* **Task description**
In the rows below, switch "Find the location of" to "Locate" wherever it occurs and reproduce every line with no other change.

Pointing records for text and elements
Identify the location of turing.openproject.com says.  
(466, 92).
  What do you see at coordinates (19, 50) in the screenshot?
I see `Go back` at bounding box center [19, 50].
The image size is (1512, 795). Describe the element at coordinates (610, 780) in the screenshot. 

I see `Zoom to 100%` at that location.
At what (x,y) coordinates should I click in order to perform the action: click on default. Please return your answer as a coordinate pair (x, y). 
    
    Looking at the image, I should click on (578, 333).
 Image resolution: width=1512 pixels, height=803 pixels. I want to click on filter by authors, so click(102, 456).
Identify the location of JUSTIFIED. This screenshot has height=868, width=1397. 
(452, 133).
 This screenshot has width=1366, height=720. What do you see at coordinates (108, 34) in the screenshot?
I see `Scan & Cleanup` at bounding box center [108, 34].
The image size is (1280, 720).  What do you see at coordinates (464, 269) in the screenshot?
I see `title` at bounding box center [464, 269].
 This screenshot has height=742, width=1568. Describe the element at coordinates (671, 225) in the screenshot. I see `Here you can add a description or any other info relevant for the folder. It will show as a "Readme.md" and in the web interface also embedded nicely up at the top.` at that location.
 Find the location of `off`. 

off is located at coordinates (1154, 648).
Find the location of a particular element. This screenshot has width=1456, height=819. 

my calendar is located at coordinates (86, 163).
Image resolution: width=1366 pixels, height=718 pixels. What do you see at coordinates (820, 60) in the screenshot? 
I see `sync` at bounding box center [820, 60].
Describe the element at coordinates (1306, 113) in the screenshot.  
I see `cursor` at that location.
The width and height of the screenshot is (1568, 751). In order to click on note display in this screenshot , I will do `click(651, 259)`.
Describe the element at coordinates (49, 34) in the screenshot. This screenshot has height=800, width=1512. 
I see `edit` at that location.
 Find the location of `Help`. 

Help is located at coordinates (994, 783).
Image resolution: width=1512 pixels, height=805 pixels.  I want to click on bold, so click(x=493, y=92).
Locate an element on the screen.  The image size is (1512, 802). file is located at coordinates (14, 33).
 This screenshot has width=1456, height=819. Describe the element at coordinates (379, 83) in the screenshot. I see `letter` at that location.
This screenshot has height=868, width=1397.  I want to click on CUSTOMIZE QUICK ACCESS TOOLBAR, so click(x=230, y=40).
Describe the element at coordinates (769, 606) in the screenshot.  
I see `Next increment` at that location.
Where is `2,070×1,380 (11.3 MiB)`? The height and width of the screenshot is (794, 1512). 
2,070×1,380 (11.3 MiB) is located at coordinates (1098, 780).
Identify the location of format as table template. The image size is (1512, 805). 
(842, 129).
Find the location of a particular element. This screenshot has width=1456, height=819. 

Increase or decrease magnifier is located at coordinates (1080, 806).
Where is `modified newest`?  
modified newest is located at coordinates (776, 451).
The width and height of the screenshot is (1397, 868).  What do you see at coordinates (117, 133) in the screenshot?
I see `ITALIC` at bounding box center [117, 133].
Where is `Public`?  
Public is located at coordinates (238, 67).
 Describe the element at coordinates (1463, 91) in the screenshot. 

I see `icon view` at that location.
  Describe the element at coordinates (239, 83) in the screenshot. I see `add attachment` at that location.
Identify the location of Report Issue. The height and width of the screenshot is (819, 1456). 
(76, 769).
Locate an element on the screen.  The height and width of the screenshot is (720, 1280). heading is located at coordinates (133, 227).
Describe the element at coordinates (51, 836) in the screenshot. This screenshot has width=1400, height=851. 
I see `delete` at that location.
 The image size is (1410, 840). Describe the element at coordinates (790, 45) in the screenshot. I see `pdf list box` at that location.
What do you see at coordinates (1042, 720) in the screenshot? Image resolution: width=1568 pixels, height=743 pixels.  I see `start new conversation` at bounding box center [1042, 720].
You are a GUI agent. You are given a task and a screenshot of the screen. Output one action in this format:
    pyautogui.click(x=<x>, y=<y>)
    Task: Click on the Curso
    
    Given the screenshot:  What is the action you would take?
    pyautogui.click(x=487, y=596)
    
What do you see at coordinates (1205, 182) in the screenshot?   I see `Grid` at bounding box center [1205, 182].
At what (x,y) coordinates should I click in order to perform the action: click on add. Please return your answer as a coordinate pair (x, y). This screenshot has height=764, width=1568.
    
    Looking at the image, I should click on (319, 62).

* **Solution to the exercise**
Identify the location of turing.openproject.com says.  
(466, 92).
  What do you see at coordinates (19, 50) in the screenshot?
I see `Go back` at bounding box center [19, 50].
The image size is (1512, 795). Describe the element at coordinates (610, 780) in the screenshot. 

I see `Zoom to 100%` at that location.
At what (x,y) coordinates should I click in order to perform the action: click on default. Please return your answer as a coordinate pair (x, y). 
    
    Looking at the image, I should click on (578, 333).
 Image resolution: width=1512 pixels, height=803 pixels. I want to click on filter by authors, so click(102, 456).
Identify the location of JUSTIFIED. This screenshot has height=868, width=1397. 
(452, 133).
 This screenshot has width=1366, height=720. What do you see at coordinates (108, 34) in the screenshot?
I see `Scan & Cleanup` at bounding box center [108, 34].
The image size is (1280, 720).  What do you see at coordinates (464, 269) in the screenshot?
I see `title` at bounding box center [464, 269].
 This screenshot has height=742, width=1568. Describe the element at coordinates (671, 225) in the screenshot. I see `Here you can add a description or any other info relevant for the folder. It will show as a "Readme.md" and in the web interface also embedded nicely up at the top.` at that location.
 Locate `off`. 

off is located at coordinates (1154, 648).
Locate a particular element. This screenshot has width=1456, height=819. 

my calendar is located at coordinates (86, 163).
Image resolution: width=1366 pixels, height=718 pixels. What do you see at coordinates (820, 60) in the screenshot? 
I see `sync` at bounding box center [820, 60].
Describe the element at coordinates (1306, 113) in the screenshot.  
I see `cursor` at that location.
The width and height of the screenshot is (1568, 751). In order to click on note display in this screenshot , I will do `click(651, 259)`.
Describe the element at coordinates (49, 34) in the screenshot. This screenshot has height=800, width=1512. 
I see `edit` at that location.
 Locate `Help`. 

Help is located at coordinates (994, 783).
Image resolution: width=1512 pixels, height=805 pixels.  I want to click on bold, so click(x=493, y=92).
Locate an element on the screen.  The image size is (1512, 802). file is located at coordinates (14, 33).
 This screenshot has width=1456, height=819. Describe the element at coordinates (379, 83) in the screenshot. I see `letter` at that location.
This screenshot has height=868, width=1397.  I want to click on CUSTOMIZE QUICK ACCESS TOOLBAR, so click(x=230, y=40).
Describe the element at coordinates (769, 606) in the screenshot.  
I see `Next increment` at that location.
Where is `2,070×1,380 (11.3 MiB)`? The height and width of the screenshot is (794, 1512). 
2,070×1,380 (11.3 MiB) is located at coordinates (1098, 780).
Identify the location of format as table template. The image size is (1512, 805). 
(842, 129).
Locate a particular element. This screenshot has width=1456, height=819. 

Increase or decrease magnifier is located at coordinates (1080, 806).
Where is `modified newest`?  
modified newest is located at coordinates (776, 451).
The width and height of the screenshot is (1397, 868).  What do you see at coordinates (117, 133) in the screenshot?
I see `ITALIC` at bounding box center [117, 133].
Where is `Public`?  
Public is located at coordinates (238, 67).
 Describe the element at coordinates (1463, 91) in the screenshot. 

I see `icon view` at that location.
  Describe the element at coordinates (239, 83) in the screenshot. I see `add attachment` at that location.
Identify the location of Report Issue. The height and width of the screenshot is (819, 1456). 
(76, 769).
Locate an element on the screen.  The height and width of the screenshot is (720, 1280). heading is located at coordinates (133, 227).
Describe the element at coordinates (51, 836) in the screenshot. This screenshot has width=1400, height=851. 
I see `delete` at that location.
 The image size is (1410, 840). Describe the element at coordinates (790, 45) in the screenshot. I see `pdf list box` at that location.
What do you see at coordinates (1042, 720) in the screenshot? Image resolution: width=1568 pixels, height=743 pixels.  I see `start new conversation` at bounding box center [1042, 720].
You are a GUI agent. You are given a task and a screenshot of the screen. Output one action in this format:
    pyautogui.click(x=<x>, y=<y>)
    Task: Click on the Curso
    
    Given the screenshot:  What is the action you would take?
    pyautogui.click(x=487, y=596)
    
What do you see at coordinates (1205, 182) in the screenshot?   I see `Grid` at bounding box center [1205, 182].
At what (x,y) coordinates should I click in order to perform the action: click on add. Please return your answer as a coordinate pair (x, y). This screenshot has height=764, width=1568.
    
    Looking at the image, I should click on (319, 62).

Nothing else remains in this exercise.